Esperábamos a ver qué ocurriría con las hojas. Estuvieron cayendo durante dos semanas y cubrieron el césped de todos los jardines, porque en aquellos tiempos todavía teníamos árboles. En otoño, sólo unas pocas hojas hacían una especie de salto del ángel desde las copas de los pocos olmos que nos quedaban; la mayoría recorrían en su caída sin alardes el metro que las separaba del suelo desde lo alto de aquellos arbolillos sostenidos con estacas con los que el municipio había querido consolarnos de la visión que tendría nuestra calle dentro de cien años. Nadie sabía muy bien qué clase de árboles eran aquéllos. El empleado del Departamento de Parques se limitó a decir que los habían seleccionado por su «resistencia al escarabajo holandés del olmo».

– Eso quiere decir que ni a los escarabajos les gustan -dijo la señora Scheer.

En otros tiempos, el otoño empezaba con un estertor de las copas de los árboles; después, en interminable profusión, las hojas se iban desprendiendo y caían flotando, describiendo círculos y aleteando hacia arriba, como si el mundo entero se despellejase. Dejábamos que fuesen acumulándose. Las contemplábamos tomándolas como una excusa para no hacer nada mientras las ramas iban dejando al descubierto espacios de cielo cada vez más grandes.

El primer fin de semana después de la caída de las hojas comenzábamos a rastrillarlas en formación militar, acumulando montones en la calle. Cada familia tenía su método. Los Buell empleaban una formación de tres hombres, con dos rastrilladores que operaban en sentido longitudinal y otro en ángulo recto, imitando una alineación que el señor Buell había puesto en práctica innumerables veces. Los Pitzenberger actuaban con diez personas: dos padres, siete adolescentes y el error católico de dos años siguiendo detrás con un rastrillo de juguete. La señora Amberson, que estaba muy gorda, usaba un fuelle para aventar las hojas.
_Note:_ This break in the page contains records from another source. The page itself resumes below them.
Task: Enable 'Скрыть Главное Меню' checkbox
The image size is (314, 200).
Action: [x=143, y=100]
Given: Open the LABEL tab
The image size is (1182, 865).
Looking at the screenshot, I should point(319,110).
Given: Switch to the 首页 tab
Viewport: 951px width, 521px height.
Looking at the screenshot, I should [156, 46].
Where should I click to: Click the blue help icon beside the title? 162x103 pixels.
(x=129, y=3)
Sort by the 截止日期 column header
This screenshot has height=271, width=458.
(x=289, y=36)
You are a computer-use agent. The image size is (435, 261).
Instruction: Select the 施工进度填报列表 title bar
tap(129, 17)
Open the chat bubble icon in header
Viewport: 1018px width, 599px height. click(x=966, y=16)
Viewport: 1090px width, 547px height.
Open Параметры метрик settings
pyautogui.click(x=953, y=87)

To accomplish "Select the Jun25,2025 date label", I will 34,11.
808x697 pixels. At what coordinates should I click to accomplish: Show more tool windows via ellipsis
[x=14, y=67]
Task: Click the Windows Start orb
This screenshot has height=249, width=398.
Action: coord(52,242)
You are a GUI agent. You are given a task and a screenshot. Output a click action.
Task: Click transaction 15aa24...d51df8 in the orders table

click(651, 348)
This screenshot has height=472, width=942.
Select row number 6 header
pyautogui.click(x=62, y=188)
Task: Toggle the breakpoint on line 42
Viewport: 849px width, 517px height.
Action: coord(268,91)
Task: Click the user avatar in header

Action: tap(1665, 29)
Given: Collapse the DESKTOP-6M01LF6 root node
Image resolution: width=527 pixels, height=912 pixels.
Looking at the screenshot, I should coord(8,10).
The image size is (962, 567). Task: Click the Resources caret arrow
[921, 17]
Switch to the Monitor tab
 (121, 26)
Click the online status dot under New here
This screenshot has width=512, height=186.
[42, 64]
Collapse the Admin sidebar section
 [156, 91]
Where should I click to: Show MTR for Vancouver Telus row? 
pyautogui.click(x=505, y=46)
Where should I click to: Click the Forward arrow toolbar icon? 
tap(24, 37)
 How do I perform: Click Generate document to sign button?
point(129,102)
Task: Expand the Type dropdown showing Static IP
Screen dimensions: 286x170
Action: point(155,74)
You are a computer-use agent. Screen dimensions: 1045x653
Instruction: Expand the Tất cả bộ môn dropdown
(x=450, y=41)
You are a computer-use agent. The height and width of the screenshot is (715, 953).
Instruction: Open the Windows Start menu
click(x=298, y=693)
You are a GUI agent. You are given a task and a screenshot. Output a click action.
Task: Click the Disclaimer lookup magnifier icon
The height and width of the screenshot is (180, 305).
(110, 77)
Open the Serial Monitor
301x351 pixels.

Todos poníamos lo que podíamos de nuestra parte. Después, una vez rastrillada, la hierba, como cabello bien cepillado, nos proporcionaba un placer que nos llegaba a las entrañas. A veces el placer era tan intenso que llegábamos a arrancar la hierba y dejábamos zonas de tierra al descubierto. Al terminar el día nos quedábamos en el bordillo contemplando nuestros jardines con todas las briznas de hierba aplastadas, la tierra desmigajada e incluso algunos tubérculos de azafrán al descubierto. En aquellos días anteriores a la contaminación universal nos dejaban quemar las hojas y, de noche, en uno de los últimos rituales de nuestra tribu en vías de desintegración, todos los padres salían a la calle para encender la pira familiar.